ーユーザー層を30代、40代以降の世代に広げていくことはお考えですか?
『Jiffcy』は30代、40代以降の世代に広がっていくと私たちは確信しています。 具体的な認知拡大方法として、まず若者層に浸透させ、その後、上の世代に広げようと考えています。
若者から上の世代に急速に広がっていくという現象は、SNSでは世界的に多く見られる現象です。『Jiffcy』でも実際に、学生が『Jiffcy』を使い始めて親に『Jiffcy』を広める、といったことが起き始めています。
ー海外での人気も高まっているそうですが、日本と海外、国ごとで使い方に差はありますか?
例えば、アメリカでは文化的に電車の中で通話をすることができるんですよね。なので「電車の中だから」というのは『Jiffcy』を使う理由にはなりません。
一方、「通話内容を聞かれたくない」「楽だから『Jiffcy』を使いたい」というニーズは世界共通ですね。
2025年はグループ通話の復活やAndroid版リリースの予定も
最後に、機能のアップデート予定ついてお伺いしました。
ーグループ通話が廃止された背景には、「大人数だと読みきれない」「発言の待ち時間が発生する」などの声があったのでしょうか?
グループ通話は、一度使うとやめられないほどの中毒性があり、大変好評でした。リアルなコミュニケーションに近いため、全員の会話をすべて読みきれなくても自然に話が進みます。また、複数のテーマで会話が同時多発的に展開することもあります。
現在は一時的に停止していますが、近々機能を強化して復活する予定ですので、ぜひ楽しみにしていてください。
ー最後に、Android版のリリースを待ち望んでいる方が多いと思うので、予定の目安があれば教えてください。
2025年を目処にリリース予定となっています。
『Jiffcy』Android版リリースに向け、ウェイティングリストを用意しているとのこと。希望の方は申し込んでみては?

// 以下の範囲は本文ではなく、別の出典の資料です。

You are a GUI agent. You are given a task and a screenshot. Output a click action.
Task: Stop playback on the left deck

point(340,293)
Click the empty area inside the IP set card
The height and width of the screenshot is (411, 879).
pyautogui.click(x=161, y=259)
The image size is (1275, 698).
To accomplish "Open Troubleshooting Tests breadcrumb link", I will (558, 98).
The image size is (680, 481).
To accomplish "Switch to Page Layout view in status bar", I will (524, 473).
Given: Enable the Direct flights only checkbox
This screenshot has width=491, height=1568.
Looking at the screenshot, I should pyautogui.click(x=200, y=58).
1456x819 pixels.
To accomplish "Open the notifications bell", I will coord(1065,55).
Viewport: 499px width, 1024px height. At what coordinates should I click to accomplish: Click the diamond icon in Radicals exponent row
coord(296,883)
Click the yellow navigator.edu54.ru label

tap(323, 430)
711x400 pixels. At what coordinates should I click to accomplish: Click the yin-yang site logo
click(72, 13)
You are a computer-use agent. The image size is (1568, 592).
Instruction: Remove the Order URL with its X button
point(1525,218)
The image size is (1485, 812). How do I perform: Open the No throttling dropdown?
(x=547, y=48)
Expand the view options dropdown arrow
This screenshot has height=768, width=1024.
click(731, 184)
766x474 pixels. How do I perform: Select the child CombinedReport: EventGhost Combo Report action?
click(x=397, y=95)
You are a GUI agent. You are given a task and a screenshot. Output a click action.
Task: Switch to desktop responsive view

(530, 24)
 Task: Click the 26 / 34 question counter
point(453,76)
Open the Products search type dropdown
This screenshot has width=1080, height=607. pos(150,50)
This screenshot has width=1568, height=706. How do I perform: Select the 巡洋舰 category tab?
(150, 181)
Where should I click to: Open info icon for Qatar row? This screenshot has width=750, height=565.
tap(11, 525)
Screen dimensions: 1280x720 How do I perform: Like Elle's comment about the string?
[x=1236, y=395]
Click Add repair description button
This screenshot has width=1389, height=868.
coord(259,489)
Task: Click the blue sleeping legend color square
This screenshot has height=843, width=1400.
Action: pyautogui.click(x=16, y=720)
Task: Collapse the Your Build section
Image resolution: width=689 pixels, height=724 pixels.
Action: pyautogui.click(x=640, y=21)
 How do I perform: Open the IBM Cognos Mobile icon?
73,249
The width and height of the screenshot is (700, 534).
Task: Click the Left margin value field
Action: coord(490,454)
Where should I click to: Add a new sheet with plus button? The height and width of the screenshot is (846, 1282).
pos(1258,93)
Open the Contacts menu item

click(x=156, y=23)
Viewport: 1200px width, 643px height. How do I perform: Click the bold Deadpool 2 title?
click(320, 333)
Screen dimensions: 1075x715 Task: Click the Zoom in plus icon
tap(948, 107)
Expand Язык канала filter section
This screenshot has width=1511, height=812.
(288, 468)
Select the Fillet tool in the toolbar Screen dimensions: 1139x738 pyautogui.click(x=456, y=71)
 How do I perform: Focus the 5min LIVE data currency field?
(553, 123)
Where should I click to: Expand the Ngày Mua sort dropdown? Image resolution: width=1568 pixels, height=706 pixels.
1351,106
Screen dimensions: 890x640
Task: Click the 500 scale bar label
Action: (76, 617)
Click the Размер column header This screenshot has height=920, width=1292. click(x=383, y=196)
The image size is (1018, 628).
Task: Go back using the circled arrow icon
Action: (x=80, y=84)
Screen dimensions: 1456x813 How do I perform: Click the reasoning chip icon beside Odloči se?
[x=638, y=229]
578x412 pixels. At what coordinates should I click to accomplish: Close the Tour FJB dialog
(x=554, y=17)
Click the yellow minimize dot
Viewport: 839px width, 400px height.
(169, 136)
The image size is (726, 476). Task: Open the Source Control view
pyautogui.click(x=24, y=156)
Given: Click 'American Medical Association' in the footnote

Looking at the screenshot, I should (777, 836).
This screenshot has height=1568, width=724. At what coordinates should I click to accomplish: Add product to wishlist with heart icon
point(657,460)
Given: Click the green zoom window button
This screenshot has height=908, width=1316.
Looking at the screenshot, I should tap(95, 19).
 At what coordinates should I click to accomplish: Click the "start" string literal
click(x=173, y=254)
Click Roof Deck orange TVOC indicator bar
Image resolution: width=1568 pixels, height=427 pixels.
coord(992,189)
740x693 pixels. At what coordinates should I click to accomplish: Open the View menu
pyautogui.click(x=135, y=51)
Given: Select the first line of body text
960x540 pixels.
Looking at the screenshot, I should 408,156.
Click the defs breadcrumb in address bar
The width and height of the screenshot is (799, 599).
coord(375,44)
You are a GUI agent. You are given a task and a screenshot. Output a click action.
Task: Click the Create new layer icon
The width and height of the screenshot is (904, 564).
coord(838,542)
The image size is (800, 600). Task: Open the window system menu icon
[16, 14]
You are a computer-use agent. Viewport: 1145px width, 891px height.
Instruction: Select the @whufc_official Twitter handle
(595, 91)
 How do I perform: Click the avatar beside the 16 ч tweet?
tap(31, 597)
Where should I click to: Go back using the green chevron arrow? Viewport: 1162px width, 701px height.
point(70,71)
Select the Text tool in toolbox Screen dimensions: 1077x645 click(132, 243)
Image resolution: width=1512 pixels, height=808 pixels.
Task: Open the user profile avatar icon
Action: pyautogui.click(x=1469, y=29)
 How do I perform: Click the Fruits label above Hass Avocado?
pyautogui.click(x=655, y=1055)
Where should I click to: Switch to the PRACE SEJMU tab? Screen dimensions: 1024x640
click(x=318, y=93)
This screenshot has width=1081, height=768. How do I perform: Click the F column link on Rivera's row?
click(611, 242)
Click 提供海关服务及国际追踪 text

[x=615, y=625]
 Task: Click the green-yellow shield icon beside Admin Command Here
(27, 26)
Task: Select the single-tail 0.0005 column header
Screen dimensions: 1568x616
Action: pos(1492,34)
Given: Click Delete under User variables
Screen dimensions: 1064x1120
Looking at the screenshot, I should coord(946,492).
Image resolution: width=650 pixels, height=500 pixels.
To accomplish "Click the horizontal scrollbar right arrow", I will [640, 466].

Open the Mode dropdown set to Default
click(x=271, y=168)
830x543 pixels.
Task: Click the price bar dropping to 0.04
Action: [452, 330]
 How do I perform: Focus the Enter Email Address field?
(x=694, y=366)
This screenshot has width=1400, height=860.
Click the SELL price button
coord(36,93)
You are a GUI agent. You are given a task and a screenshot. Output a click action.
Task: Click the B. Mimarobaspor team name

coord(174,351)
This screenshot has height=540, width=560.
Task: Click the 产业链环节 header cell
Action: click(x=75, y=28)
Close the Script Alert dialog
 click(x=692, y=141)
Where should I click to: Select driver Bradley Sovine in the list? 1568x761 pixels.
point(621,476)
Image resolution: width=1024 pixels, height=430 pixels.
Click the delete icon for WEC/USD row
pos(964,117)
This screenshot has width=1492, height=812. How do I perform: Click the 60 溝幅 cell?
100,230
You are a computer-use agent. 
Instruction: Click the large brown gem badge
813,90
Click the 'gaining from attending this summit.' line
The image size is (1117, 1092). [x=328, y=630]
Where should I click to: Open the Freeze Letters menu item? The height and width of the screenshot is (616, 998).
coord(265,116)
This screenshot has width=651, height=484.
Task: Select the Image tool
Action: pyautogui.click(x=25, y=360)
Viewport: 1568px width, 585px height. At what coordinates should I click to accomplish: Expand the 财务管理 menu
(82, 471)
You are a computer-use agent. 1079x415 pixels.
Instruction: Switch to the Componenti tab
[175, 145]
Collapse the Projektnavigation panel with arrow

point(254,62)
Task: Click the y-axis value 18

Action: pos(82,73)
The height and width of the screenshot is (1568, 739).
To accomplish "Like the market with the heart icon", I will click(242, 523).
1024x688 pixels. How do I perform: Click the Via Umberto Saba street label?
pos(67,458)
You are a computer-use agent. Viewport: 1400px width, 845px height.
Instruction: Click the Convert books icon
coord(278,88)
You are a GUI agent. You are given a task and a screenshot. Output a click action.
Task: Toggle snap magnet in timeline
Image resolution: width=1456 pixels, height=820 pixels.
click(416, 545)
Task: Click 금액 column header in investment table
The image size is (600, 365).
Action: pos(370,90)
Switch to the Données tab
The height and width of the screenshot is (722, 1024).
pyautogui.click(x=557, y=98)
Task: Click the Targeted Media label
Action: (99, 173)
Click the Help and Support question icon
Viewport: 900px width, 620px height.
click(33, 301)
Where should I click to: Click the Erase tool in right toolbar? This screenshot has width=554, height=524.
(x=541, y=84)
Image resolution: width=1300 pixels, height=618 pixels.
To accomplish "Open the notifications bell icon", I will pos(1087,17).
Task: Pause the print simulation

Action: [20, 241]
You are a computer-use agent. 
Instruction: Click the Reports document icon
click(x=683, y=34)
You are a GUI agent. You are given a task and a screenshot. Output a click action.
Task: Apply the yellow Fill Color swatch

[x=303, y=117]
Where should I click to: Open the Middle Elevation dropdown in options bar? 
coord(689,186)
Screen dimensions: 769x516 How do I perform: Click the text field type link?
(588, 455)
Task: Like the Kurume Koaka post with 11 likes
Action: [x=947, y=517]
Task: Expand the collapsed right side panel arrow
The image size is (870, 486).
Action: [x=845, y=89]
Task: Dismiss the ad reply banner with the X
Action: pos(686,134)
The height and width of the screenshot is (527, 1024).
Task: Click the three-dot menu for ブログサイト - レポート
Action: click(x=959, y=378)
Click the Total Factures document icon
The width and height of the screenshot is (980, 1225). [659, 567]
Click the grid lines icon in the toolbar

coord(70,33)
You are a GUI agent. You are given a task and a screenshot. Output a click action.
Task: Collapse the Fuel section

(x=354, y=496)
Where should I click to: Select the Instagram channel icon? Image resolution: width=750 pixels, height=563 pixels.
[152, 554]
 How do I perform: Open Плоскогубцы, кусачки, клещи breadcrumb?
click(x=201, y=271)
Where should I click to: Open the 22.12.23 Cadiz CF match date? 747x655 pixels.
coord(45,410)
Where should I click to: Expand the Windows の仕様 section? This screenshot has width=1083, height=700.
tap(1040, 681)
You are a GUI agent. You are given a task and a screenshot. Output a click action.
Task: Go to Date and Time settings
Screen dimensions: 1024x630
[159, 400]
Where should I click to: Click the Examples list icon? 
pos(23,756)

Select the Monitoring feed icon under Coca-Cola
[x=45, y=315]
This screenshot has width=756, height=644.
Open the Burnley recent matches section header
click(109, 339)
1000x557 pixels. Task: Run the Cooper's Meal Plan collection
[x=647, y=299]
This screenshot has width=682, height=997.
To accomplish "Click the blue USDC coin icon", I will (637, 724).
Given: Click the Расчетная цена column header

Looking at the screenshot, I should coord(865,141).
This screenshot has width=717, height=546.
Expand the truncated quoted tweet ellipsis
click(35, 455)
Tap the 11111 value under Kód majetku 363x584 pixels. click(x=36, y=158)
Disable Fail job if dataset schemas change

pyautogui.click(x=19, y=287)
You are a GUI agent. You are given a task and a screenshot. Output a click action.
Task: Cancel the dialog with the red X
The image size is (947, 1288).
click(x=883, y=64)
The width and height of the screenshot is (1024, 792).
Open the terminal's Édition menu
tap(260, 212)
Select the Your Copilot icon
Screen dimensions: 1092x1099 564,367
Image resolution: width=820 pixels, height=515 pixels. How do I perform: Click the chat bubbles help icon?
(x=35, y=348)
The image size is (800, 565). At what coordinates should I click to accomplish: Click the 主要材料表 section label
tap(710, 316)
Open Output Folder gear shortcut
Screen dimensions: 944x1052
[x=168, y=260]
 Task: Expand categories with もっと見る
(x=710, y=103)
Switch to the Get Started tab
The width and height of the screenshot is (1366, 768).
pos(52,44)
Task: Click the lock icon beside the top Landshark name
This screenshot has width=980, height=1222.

Jiffcyジフシー テキスト通話アプリ Real Time
『LINE』を超えるスムーズなやり取りで新たな可能性
実際に『Jiffcy』使ってみると、『LINE』よりもテンポよくやり取りができて、「返信を待つ時間がない心地良さ」を感じました。通話とLINEの中間的なツールとして、緊急度に応じて使い分けられる存在となり、今後さらなる成長が期待されるアプリだと言えるでしょう。